此功能对密码和电子邮件哈希/加密是否安全?编辑:显然不是!
$password = mysql_real_escape_string(htmlspecialchars(trim($_POST['password'])));
$hash_algo = "sha512";
$raw_output = false;
$hash = hash($hash_algo, $password, $raw_output);
$hash_20 = substr($hash, 0, 20);
$salt = substr($hash, -20);
$crypt = crypt ( $hash_20, $salt);
$crypt_20 = substr($crypt, 0, 20);
编辑:这是我现在使用的代码。我觉得这个很安全。这是一个带有随机盐生成器的 PBKDF2 密码哈希函数。
所以,这里是 PBKDF2 函数。p 是密码。s 代表盐。c 用于迭代 kl 用于密钥长度。
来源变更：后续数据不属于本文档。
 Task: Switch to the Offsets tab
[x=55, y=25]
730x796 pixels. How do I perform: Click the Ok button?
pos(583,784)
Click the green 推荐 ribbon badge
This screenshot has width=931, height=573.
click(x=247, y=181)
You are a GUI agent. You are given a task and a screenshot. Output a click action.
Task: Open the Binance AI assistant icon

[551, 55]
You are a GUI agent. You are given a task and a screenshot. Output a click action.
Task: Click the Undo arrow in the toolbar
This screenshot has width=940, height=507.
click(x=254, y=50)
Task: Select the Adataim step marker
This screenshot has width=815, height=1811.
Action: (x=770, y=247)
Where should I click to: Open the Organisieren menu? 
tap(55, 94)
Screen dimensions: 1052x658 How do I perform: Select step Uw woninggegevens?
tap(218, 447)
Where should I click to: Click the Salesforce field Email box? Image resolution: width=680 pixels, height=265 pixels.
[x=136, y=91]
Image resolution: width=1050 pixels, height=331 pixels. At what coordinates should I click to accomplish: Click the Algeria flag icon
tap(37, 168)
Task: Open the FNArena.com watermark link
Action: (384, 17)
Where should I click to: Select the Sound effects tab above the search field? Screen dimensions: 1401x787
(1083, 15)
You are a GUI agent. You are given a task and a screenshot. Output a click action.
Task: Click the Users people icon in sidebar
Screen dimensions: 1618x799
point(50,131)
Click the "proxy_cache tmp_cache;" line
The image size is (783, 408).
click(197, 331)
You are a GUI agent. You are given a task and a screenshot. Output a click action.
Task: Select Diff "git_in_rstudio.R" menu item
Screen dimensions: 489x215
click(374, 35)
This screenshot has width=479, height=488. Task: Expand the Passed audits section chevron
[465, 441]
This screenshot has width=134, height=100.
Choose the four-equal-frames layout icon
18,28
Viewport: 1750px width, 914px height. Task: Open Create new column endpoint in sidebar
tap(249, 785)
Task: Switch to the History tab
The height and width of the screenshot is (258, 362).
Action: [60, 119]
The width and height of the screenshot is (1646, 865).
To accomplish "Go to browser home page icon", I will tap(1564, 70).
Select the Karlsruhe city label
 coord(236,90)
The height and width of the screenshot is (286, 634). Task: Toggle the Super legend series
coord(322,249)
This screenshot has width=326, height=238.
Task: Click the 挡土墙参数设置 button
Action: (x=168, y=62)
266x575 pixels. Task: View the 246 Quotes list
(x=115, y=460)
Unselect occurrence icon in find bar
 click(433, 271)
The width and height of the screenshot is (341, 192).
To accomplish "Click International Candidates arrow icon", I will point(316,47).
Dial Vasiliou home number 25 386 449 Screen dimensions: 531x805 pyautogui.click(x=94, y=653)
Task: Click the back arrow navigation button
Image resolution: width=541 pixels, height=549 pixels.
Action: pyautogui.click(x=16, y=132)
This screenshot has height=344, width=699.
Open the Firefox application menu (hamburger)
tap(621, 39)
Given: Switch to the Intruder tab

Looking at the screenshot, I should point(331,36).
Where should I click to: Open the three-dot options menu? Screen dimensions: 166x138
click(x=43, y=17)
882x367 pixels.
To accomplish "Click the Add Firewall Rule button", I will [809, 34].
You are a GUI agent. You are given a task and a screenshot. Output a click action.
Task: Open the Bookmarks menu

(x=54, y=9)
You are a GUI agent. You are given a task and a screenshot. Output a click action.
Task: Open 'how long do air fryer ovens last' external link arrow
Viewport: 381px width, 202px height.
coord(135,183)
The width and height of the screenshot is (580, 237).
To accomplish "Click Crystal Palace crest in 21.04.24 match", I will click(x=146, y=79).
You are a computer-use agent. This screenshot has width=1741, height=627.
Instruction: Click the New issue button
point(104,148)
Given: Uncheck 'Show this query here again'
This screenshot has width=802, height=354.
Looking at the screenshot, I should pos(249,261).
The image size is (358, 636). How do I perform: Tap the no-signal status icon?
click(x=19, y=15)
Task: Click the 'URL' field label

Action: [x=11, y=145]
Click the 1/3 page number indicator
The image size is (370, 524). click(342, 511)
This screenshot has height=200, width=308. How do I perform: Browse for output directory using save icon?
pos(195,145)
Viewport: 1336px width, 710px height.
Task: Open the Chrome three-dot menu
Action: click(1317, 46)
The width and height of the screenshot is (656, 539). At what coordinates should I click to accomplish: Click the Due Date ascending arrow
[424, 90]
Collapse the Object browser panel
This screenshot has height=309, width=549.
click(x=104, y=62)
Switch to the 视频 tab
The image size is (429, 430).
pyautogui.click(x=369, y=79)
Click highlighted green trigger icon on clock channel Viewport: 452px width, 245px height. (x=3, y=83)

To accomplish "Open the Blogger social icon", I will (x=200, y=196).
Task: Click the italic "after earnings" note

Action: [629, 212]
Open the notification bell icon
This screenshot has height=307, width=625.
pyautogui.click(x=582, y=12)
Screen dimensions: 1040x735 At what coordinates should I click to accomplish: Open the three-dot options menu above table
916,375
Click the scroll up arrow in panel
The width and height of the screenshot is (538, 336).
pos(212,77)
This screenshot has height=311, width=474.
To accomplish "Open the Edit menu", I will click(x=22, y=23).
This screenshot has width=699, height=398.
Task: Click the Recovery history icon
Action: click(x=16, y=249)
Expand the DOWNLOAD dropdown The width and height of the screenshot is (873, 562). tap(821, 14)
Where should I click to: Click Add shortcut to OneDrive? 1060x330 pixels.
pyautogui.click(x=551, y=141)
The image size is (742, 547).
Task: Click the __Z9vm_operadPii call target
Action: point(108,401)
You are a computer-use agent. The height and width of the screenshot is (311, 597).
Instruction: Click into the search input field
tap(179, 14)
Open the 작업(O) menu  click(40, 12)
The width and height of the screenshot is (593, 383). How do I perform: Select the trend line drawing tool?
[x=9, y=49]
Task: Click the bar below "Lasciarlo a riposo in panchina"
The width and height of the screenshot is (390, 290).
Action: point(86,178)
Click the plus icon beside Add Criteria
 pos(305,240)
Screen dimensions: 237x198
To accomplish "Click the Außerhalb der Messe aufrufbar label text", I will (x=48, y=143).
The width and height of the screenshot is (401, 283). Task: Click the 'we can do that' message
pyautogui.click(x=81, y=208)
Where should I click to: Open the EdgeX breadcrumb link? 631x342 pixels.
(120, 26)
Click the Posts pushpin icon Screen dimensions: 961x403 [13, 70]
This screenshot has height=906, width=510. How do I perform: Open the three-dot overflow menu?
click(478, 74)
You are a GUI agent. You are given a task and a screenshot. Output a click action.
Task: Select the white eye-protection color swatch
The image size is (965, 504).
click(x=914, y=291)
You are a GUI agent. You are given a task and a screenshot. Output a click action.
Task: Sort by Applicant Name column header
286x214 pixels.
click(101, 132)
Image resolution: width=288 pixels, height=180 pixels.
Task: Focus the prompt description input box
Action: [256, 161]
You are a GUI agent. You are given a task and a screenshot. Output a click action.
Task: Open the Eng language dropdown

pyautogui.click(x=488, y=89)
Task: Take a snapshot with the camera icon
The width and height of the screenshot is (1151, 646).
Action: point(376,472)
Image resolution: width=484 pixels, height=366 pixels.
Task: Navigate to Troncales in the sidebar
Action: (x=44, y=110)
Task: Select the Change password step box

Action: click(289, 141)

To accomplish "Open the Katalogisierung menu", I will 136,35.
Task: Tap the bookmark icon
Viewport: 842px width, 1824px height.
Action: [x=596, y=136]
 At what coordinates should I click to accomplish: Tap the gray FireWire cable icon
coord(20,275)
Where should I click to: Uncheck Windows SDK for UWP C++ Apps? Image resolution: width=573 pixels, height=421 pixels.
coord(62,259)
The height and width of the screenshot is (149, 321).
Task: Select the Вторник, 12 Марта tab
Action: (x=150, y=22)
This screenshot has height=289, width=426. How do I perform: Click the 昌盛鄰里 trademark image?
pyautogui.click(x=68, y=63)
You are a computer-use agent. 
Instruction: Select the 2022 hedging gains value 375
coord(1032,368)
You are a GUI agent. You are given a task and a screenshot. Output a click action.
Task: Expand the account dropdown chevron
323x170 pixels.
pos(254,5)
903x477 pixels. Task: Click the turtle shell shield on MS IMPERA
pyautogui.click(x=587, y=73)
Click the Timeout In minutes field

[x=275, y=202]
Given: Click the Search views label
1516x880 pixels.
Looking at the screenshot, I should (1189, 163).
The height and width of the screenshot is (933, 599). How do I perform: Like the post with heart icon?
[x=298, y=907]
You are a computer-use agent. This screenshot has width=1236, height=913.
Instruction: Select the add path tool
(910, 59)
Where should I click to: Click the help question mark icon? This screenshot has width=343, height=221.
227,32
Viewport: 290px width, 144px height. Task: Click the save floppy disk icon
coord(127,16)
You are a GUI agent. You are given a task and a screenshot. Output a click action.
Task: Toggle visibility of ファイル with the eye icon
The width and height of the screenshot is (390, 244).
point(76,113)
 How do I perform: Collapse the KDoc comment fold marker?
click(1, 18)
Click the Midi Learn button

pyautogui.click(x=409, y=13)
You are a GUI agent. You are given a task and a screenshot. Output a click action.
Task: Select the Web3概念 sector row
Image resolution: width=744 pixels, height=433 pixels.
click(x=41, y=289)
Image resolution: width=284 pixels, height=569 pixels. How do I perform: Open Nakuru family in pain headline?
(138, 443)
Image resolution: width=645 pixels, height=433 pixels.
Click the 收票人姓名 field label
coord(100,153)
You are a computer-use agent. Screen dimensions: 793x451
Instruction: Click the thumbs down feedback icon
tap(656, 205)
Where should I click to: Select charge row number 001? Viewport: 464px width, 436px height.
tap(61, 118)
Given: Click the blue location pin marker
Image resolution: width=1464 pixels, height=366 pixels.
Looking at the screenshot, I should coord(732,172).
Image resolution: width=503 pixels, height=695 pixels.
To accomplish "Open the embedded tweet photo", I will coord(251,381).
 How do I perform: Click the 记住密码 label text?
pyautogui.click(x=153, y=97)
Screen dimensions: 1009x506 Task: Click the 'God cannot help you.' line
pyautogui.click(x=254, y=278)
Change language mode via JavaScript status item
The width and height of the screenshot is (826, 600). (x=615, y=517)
a 用于哈希算法。
function pbkdf2( $p, $s, $c, $kl, $a = 'sha256' )
{
$hl = strlen(hash($a, null, true)); # Hash length
$kb = ceil($kl / $hl); # Key blocks to compute
$dk = ''; # Derived key
# Create key
for ( $block = 1; $block <= $kb; $block ++ ) {
# Initial hash for this block
$ib = $b = hash_hmac($a, $s . pack('N', $block), $p, true);
# Perform block iterations
for ( $i = 1; $i < $c; $i ++ )
# XOR each iterate
$ib ^= ($b = hash_hmac($a, $b, $p, true));
$dk .= $ib; # Append iterated block
}
# Return derived key of correct length
return substr($dk, 0, $kl);
}
盐发生器:
function salt( $length )
{
$chars = "abcdefghijklmnopqrstuvwxyzABCDEFGHIJKLMNOPQRSTUVWXYZ0123456789";
$salt="";
$size = strlen( $chars );
for( $i = 0; $i < $length; $i++ )
{
$salt.= $chars[ rand( 0, $size - 1 ) ];
}
return $salt;
}
正在使用:
if(isset($_POST['submit']))
{
$Password = mysql_real_escape_string(htmlspecialchars(trim($_POST['Password'])));
//To make sure the salt has never more chars than the password.
$salt_length = strlen($Password);
$salt = salt($salt_length);
//Hash Password
$hash = base64_encode(pbkdf2($Password, $salt, 100000, 32));
//--------------//
}
谷歌搜索一下,发现 100000 次迭代非常安全,但我想 10000 次就足够了。